What this task involves
Find each line in the rows below that contains the string "text", and copy those lines.

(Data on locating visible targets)

⁂

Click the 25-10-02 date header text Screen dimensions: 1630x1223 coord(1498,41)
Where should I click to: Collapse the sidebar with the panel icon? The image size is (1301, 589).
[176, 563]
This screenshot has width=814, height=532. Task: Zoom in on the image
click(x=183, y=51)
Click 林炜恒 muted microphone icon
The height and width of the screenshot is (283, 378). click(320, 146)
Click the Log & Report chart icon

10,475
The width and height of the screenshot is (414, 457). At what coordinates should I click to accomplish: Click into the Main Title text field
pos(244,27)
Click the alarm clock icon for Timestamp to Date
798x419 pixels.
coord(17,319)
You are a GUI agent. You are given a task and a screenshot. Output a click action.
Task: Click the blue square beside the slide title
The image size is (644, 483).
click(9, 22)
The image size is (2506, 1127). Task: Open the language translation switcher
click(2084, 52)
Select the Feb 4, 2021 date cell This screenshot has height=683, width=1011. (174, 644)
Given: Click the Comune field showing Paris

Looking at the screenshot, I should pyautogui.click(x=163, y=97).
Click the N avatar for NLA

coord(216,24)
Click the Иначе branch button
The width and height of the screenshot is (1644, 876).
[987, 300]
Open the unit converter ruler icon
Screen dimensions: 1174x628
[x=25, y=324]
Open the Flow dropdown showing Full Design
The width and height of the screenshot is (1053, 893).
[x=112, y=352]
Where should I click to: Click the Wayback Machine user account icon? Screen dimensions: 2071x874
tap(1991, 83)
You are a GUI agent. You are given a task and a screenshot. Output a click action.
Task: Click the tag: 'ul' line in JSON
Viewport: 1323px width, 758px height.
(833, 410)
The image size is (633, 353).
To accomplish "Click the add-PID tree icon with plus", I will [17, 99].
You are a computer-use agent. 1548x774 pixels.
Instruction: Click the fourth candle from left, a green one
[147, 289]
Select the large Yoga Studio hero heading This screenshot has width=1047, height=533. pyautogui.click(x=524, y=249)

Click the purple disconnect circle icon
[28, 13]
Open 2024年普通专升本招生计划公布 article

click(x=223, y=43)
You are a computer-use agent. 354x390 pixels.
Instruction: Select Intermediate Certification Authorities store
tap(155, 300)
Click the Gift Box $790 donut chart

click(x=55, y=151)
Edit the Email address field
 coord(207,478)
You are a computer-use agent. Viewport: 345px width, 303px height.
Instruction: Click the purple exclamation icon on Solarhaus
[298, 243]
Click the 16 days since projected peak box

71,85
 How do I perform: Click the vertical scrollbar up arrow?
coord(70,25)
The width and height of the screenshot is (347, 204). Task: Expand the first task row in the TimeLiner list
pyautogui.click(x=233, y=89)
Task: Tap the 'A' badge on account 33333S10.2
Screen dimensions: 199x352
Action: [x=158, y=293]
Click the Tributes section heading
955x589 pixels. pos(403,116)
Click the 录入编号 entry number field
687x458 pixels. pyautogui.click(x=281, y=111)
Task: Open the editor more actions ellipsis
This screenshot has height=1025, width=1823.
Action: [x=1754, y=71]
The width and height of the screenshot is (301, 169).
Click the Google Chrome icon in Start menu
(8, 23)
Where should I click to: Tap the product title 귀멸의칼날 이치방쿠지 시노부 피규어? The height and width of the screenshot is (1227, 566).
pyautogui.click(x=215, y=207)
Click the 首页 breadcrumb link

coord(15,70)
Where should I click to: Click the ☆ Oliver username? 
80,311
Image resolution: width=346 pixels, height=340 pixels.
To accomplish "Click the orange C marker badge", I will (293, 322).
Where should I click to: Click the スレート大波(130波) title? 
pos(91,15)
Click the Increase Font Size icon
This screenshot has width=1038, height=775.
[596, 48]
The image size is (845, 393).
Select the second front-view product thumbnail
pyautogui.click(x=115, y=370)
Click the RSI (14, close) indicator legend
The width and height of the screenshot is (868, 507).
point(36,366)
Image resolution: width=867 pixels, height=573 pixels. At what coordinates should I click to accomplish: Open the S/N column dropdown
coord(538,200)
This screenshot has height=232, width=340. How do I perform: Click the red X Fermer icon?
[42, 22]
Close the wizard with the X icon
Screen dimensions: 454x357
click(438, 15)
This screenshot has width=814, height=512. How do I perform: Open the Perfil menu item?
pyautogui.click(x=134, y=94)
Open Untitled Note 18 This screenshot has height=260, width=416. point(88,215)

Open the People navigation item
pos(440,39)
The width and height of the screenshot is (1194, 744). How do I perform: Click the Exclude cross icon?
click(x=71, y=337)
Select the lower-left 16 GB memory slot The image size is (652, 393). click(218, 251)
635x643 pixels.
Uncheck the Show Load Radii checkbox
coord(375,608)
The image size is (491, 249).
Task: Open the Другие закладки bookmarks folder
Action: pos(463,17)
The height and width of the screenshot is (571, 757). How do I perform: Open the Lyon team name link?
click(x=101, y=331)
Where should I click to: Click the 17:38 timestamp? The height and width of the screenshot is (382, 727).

⁂

Output for this exercise
Click the 25-10-02 date header text Screen dimensions: 1630x1223 coord(1498,41)
The width and height of the screenshot is (414, 457). At what coordinates should I click to accomplish: Click into the Main Title text field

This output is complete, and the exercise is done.